18-04-1988
Un amigo leonés -lo cual quiere decir, traducido al lenguaje peninsular, un amigo irreductible en su cultura- soporta estupefacto la decisión de su hijo de ser rockero. De nada le valen súplicas, sobornos, árboles genealógicos exhumados a destiempo, alusiones a la herencia y no sé cuántos más recursos y amenazas. Tal vez el chico haya dejado de ser leonés en la forma, pero en el carácter -algo que a lo mejor no valora suficientemente mi amigo- sigue tan indómito como lo fueron sus antepasados y, definitivamente, se dedicará al rock.

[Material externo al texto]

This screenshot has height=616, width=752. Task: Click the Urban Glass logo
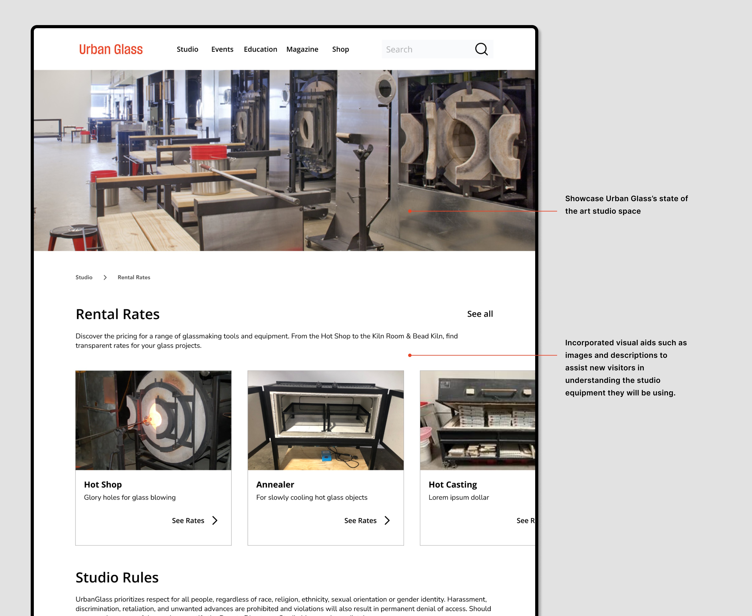(x=111, y=49)
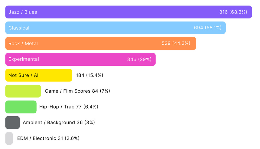The image size is (260, 149).
Task: Pick the "Hip-Hop / Trap 77 (6.4%)" label
Action: [x=69, y=107]
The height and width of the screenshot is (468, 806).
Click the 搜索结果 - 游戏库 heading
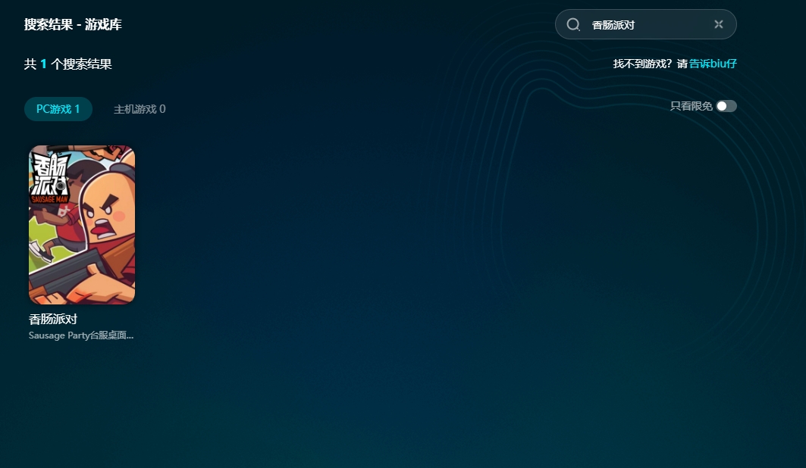pos(73,24)
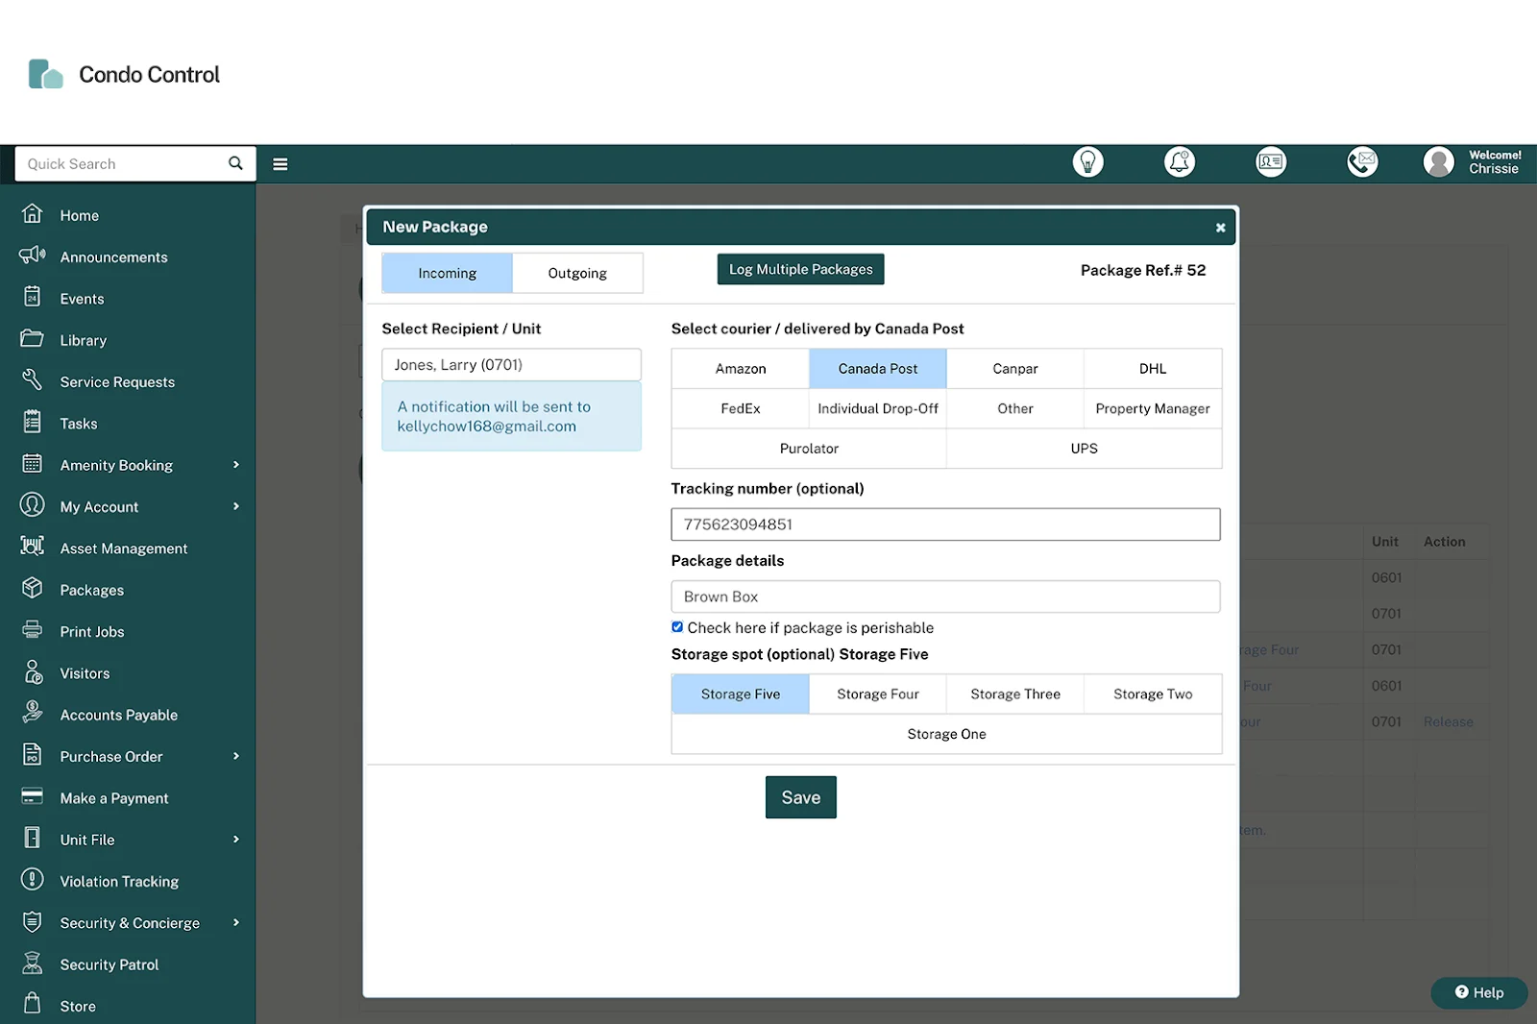Click the tracking number input field

[945, 524]
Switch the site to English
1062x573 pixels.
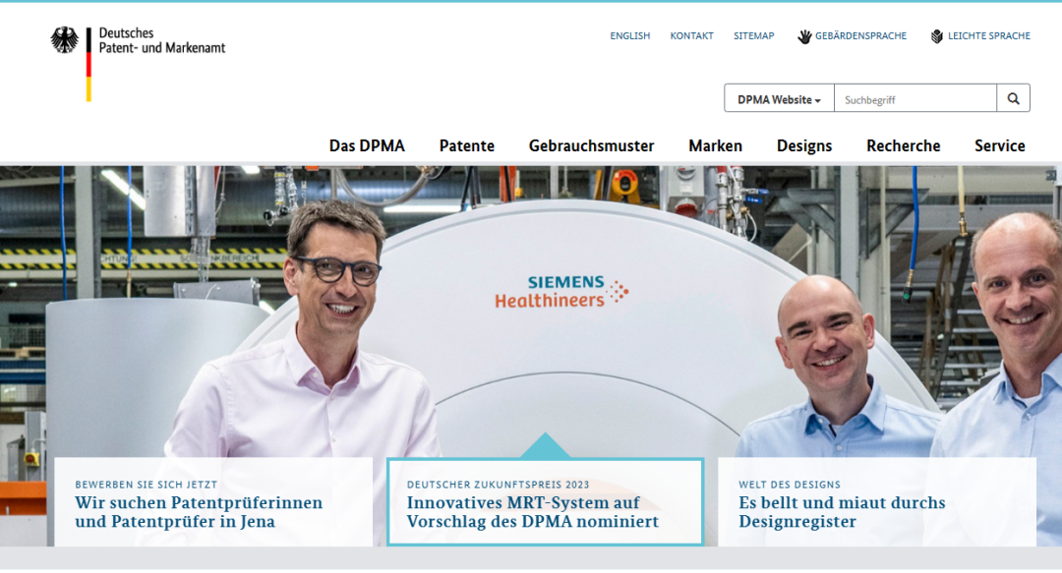(x=630, y=36)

Del estudio y atenta observación de la Historia deduzco que, con periodicidad cíclica, se hacen necesarias invasiones que acaben con culturas decrépitas e inyecten sangre nueva y belicosa en las venas, paradójicamente esclerosadas por el refinamiento, de las viejas civilizaciones. Estas invasiones respondieron, hasta hoy, a un modelo -seguramente diseñado por antiguos estrategas- que llevaba implícitos determinados e invariables requisitos: preparación del plan, desplazamiento del ejército e impedimenta hasta los límites de la tierra a conquistar, irrupción violenta, aniquilación de la resistencia activa, imposición forzosa de nuevas normativas acordes con la idiosincrasia y tradición jurídica de los vencedores, etc, etc. Para qué continuar; por activa y por pasiva conocemos el proceso y sus resultados.

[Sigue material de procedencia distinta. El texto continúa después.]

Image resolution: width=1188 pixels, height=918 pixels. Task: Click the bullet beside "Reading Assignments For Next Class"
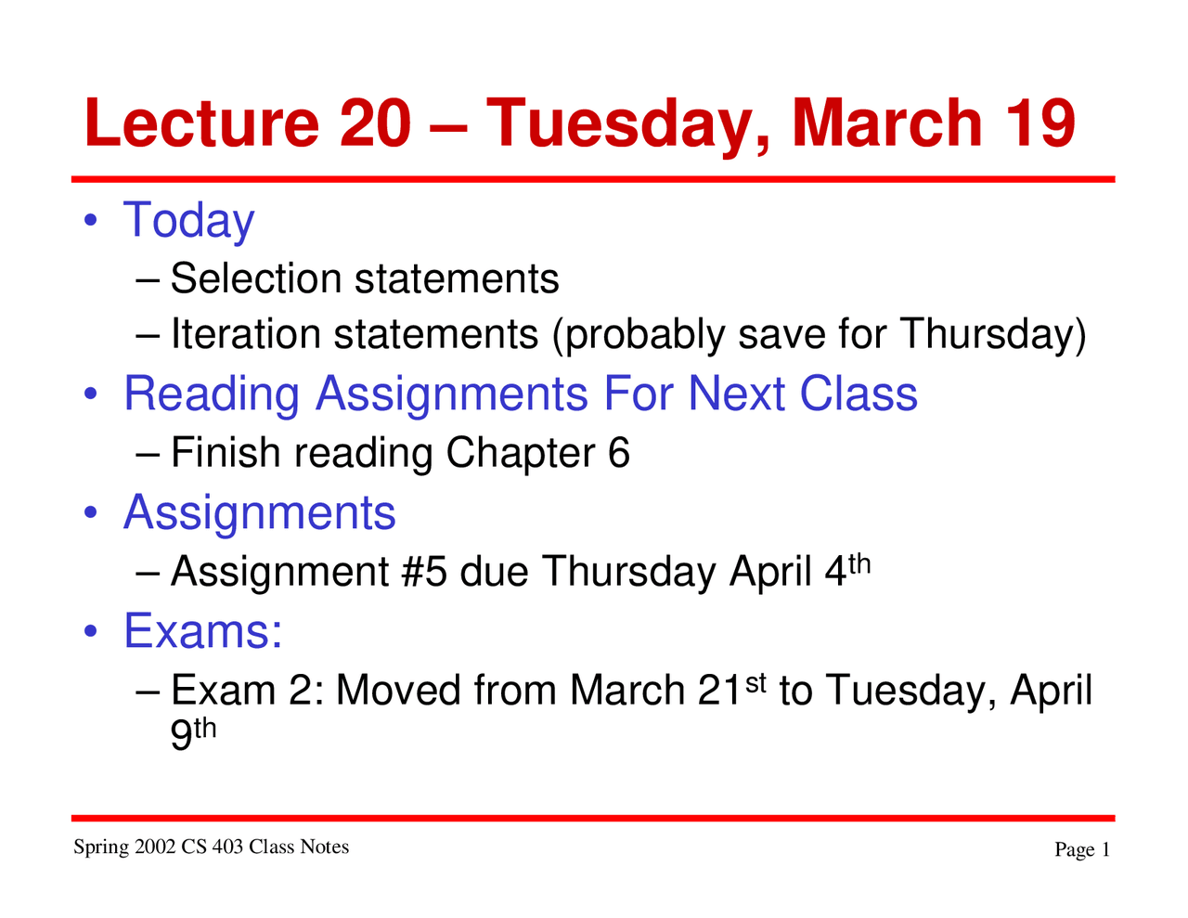point(91,394)
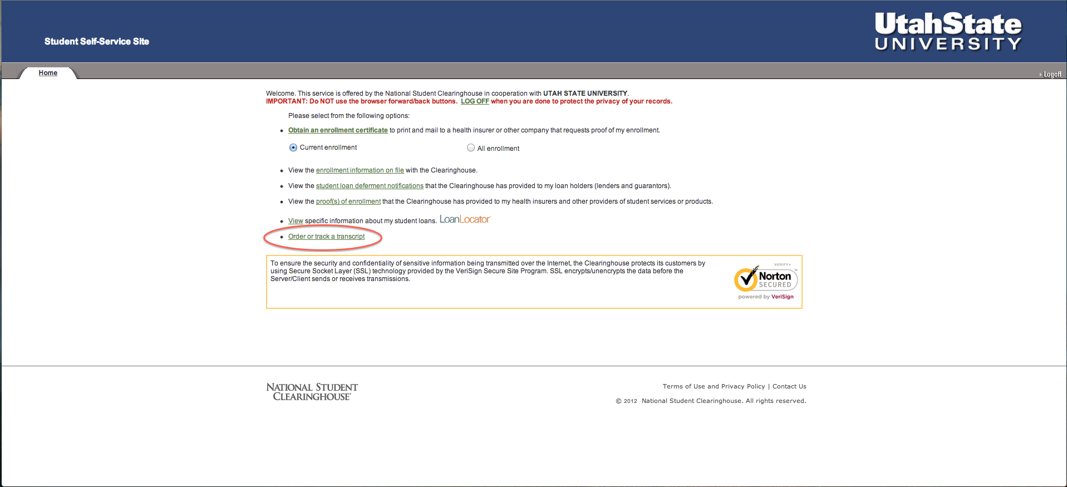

Nuestros días, sin embargo, nos han traído una novedosa y sofisticada forma de invasión. Su procedencia está clara pero no así sus tácticas; sin una actividad bélica, sin violencia, sin aparente barbarie, ha entrado en nuestras vidas atacando dos puntos neurálgicos y vitales: nuestras ansiedades y nuestra curiosidad. En vez de agredir con bombardas que arrojen toscos bolaños hostiga hasta la seducción con fantásticos productos que hacen desaparecer el ansia y la incertidumbre; ataca con maravillosos artículos que calman la sed, mitigan la impaciencia o nos hacen sentirnos solitarios soberanos de mundos imaginarios enlazados por cables o por ondas, que penetran sin atropello hasta el reducto más íntimo del hogar y del alma. La victoria es patente y el método admirable pues se ha producido sin derramar una gota de sangre (al menos en estos lares y en estas circunstancias). Se ha conquistado nuestra voluntad y se ha reducido cualquier tipo de discrepancia pues todos estábamos convencidos de antemano de la necesidad de ser invadidos; seguros de la oportunidad de cambiar nuestros viejos hábitos por útiles y beneficiosos géneros con deslumbradores resultados; necesitados de una nueva lengua -mediata y secundaria pero imprescindible- que nos permitiera comunicarnos sin decir nada profundo ni problemático ni controvertible; persuadidos, en fin, de que no hay nada tan sagrado en esta vida que no se pueda estampar en el pectoral de una camiseta, ni ningún himno o marcha con ritmo tan obstinado que no pueda pasar, con leves retoques, a formar parte de esa otra "marcha" que es la que, hoy por hoy, verdaderamente crea adeptos.
Ya está el caballo de Ulises dentro de Troya; sólo nos queda por saber quién viene dentro.